Hi, this is the installation guide for GT Big Data Club. It contains instructions on how to install everything that you need to start hacking with us. Check out the section that your interested in, grab a soda, and start installing!
This file comes with bootstrapping scripts, if you don't want to read through this documentation.
- Download the appropriate script as shown below.
Windows: Run scripts/windows.cmd
Linux: Run scripts/linux.sh
Mac: Run scripts/mac.sh
NOTE: The above scripts will download a package manager to your computer to simplify downloading and updating packages in the future.
Then, install the packages required by running this command:
conda env create -f environment.yml
Now, anytime you want to run any Big Data Club stuff, simply run
source activate big-data-club
and you will have the required packages in that shell!
There are certain tools and technologies that all parts of the team interact with. These are:
Package managers make it easier to download programs, handle updates, and set your PATH
variable. There are different package managers for different OS.
Windows: Chocolatey
Linux: apt-get
Mac: Homebrew
Using a package manager will make the following steps quite trivial, as there will be no need to open up your browser at all!

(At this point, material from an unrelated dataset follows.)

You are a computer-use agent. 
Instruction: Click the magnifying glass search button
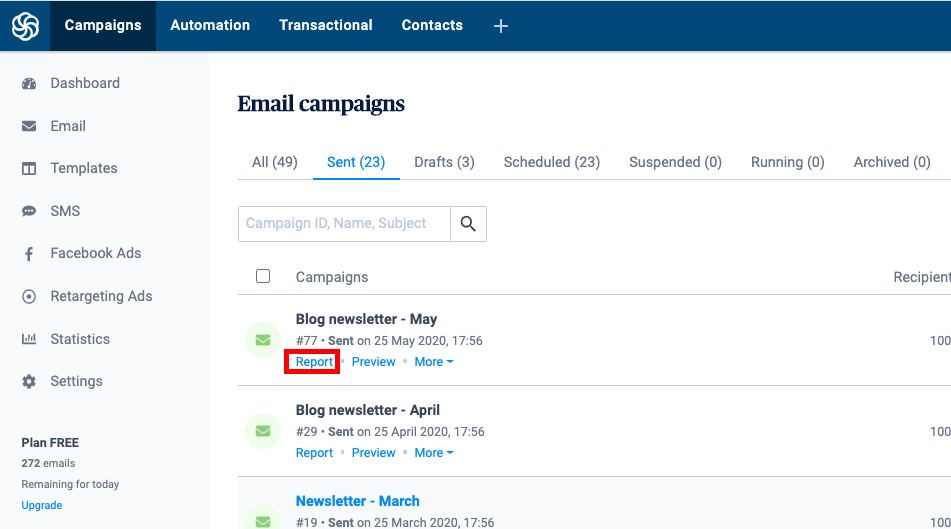coord(468,224)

While others exist, the bootstrapping scripts use the package managers listed above. Feel free to use your favorite package manager!
A free and open source distributed version control system designed to handle everything from small to very large projects with speed and efficiency.
You can download Git by going to this link.
If you would like a visual client for Git, GitHub offers a cross- platform app here.
An extremely popular NoSQL database that organises data as documents of key- value pairs, instead of using tables and rows.
The installer for MongoDB can also be obtained from the MongoDB website.
Also, optionally install RoboMongo, an admin tool for MongoDB.
Python is a popular, high- level programming language with a multitude of uses. Pip is an installation tool that makes installing Python libraries relatively painless.
You can download the latest version of Python here
Conda makes it easier to change between different versions of Python, and pre-bundles several scientific computing packages for Python
Flask is a Python microframework for writing web servers.
An open source, cross-platform runtime environment for server- side and networking applications. npm is a package manager that comes bundled with Node.js.
The installer for Node.js can be found here
NumPy is the fundamental package for scientific computing with Python.
SciPy extends NumPy to have more functionality.
Leading platform for building Python programs to work with human language data.
Leading Python library for data mining and data analysis.
Beautiful Soup is a Python library for parsing HTML.
Requests is a Python library for making HTTP requests.